- Article -
►
That is what v1 did:
https://lore.kernel.org/lkml/20240806111157.1336532-1-suleiman@google.com/

It is also more obvious to me, but the feedback I received was that
the way in the current iteration is better.

I don't feel strongly about it, and I'd be ok with either version applied. 

> 
> I'm still not utterly convinced this is the right thing to do, though.
> It means you will constantly undermeasure the accounting of steal time
> as you discard the excess each time.
> 
> The underlying bug here is that we are sampling the steal time and the
> time slice at *different* times. This update_rq_clock_task() function
> could be called with a calculated 'delta' argument... and then
> experience a large amount of steal time *before* calling
> paravirt_steal_clock(), which is how we end up in the situation where
> the calculated steal time exceeds the running time of the previous
> task.
> 
> Which task *should* that steal time be accounted to? At the moment it
> ends up being accounted to the next task to run — which seems to make
> sense to me. In the situation I just described, we can consider the
> time stolen in update_rq_clock_task() itself to have been stolen from
> the *incoming* task, not the *outgoing* one. But that seems to be what
> you're objecting to?

This is a good description of the problem, except that the time stolen
in update_rq_clock_task() itself is actually being stolen from the 
outgoing task. This is because we are still trying to calculate how long
it ran for (update_curr()), and time hasn't started ticking for the
incoming task yet. We haven't set the incoming task's exec_start with the
new clock_task time yet.

So, in my opinion, it's wrong to give that time to the incoming task.
◄
- Exercise description -
In the text about steal time accounting, from which task does the replier say the time stolen in update_rq_clock_task() is actually taken?

- Data excerpt -
►
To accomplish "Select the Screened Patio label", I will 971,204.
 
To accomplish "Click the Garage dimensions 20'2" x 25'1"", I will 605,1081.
◄
- Task solution -
The outgoing task.